Although the press release indicates that measures of pulmonary arterial pressure “were no longer as elevated” in individuals who received sildenafil, the document got no more specific than that. The author described the benefit very vaguely in this statement:

“It appears that the drug, which dilates the blood vessels, could be creating more capacity in the blood vessels in the arms and legs, reducing the tendency for blood to redistribute to the thorax, and therefore reducing the high pressure in the pulmonary vessels.”

We’re also concerned with the glowing anecdote that the release uses to illustrate the drug’s benefits. The study itself looked at pulmonary arterial pressure and had nothing to say about sildenafil’s ability to prevent bouts of SIPE during competition. Nevertheless, this study participant gushes,

“I have successfully raced in 20 triathlons since I started taking sildenafil, including five ultra events that require 10-kilometer swims,” Calder-Becker said. “I have not had an incident since then. I didn’t want to give up racing — this is something my husband and I do together, and we travel together to competitions — so it has meant everything to me to continue.”

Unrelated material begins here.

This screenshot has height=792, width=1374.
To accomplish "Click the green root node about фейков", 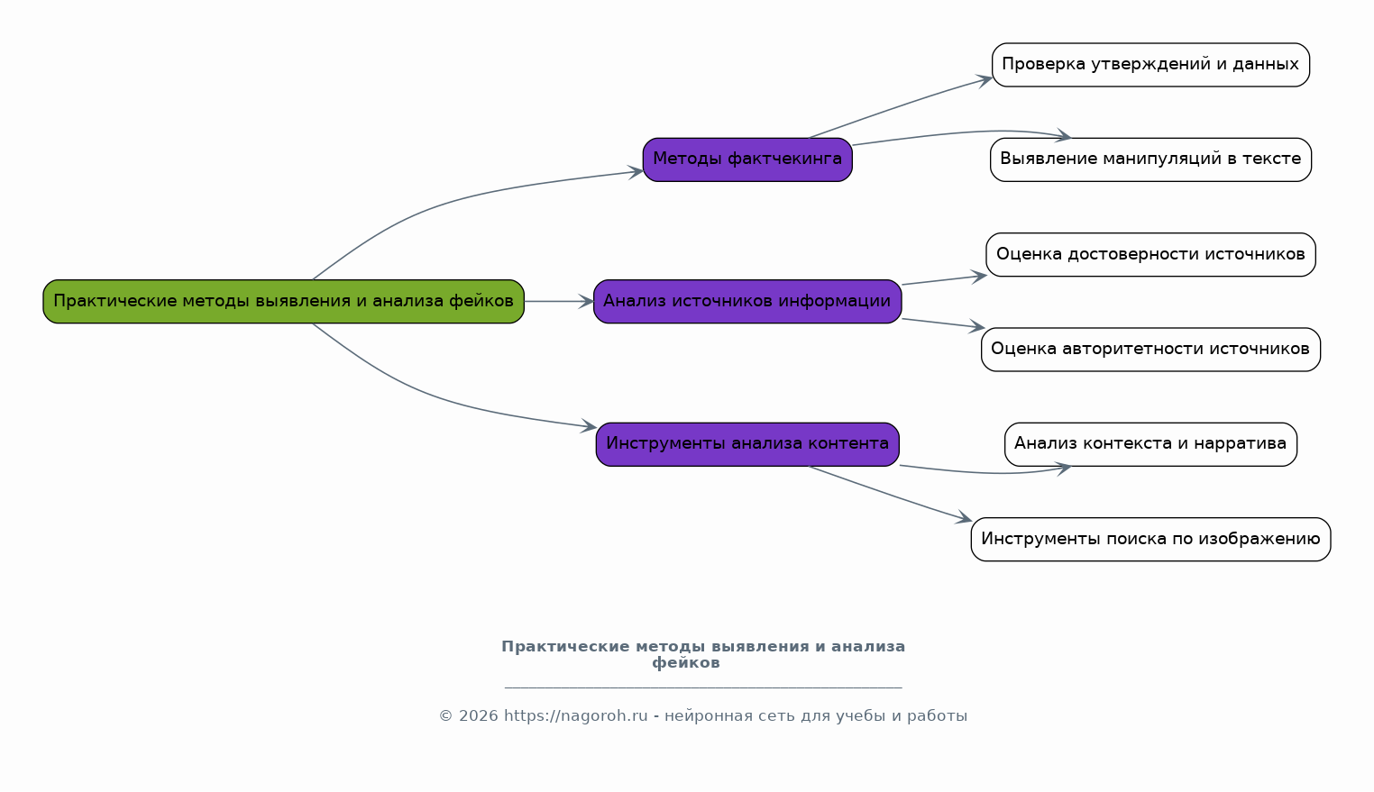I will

The anecdote goes well beyond the limited parameters of the study and overwhelms any cautions regarding the limitations of current evidence.

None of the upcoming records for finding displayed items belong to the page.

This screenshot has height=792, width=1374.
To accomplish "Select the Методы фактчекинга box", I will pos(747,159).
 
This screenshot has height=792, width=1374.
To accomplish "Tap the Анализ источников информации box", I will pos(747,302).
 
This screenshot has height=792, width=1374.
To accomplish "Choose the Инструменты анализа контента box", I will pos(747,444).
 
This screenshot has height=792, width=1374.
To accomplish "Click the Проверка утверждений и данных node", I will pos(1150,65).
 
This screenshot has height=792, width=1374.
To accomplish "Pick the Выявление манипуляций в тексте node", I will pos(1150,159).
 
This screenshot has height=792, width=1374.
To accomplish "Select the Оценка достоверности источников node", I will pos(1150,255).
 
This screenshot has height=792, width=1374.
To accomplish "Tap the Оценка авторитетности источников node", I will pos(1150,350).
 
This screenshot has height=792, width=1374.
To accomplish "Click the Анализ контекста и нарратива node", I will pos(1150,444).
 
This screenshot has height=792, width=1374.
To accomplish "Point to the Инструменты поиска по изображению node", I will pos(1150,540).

Does the news release adequately explain/quantify the harms of the intervention?

Not Satisfactory

Although the study itself is silent on the potential harms seen in the subjects treated with sildenafil, we think that the story should have noted that explicitly. Are four-hour erections an issue that swimmers need to be concerned about? Harmful side effects of ingesting sildenafil certainly exist but are not broached here.

Does the news release seem to grasp the quality of the evidence?

Satisfactory

The news release describes the published study in some detail, and the first author goes on record calling for larger studies “to replicate the results and learn more about possible adverse side effects of the drug.”

Does the news release commit disease-mongering?

Not Satisfactory

The release offers no information about the incidence of this condition among swimmers and divers and, because this condition is rare, it could unnecessarily raise some alarms. And while it makes clear that the symptoms of swimming-induced pulmonary edema “often” disappear over the course of 24 hours in the subset of swimmers and divers who have the condition, it also notes that the problem can be fatal, again without providing any incidence data. The reader will likely be more concerned than she or he should be.

Does the news release identify funding sources & disclose conflicts of interest?

Satisfactory

The funders are mentioned, although the release makes no effort to clarify possible conflicts of interest. The study on which this news release is based states that the principle investigators have no conflicts of interest.

Does the news release compare the new approach with existing alternatives?

Not Satisfactory

Information about possible treatment alternatives (for example, diuretics or oxygen) is not provided.

Does the news release establish the availability of the treatment/test/product/procedure?

Satisfactory

The very first sentence of the release characterizes sildenafil as “readily available.” Indeed it is. It is Viagra ™.

Does the news release establish the true novelty of the approach?

Satisfactory

The release notes that the drug is already used as a treatment for another lung condition — pulmonary arterial hypertension — so this application would be an extension of sildenafil to another lung condition. Health professionals have speculated in the past on the ability of drugs such as sildenafil to help individuals cope with swimming-induced pulmonary edema. The published research notes that this study tested that hypothesis.

Does the news release include unjustifiable, sensational language, including in the quotes of researchers?

Satisfactory

We found no language in the release that was clearly out of bounds. As noted above, however, we’re concerned that cautionary language is overwhelmed by an enthusiastic testimonial from a swimmer who believes she has benefited from using the drug.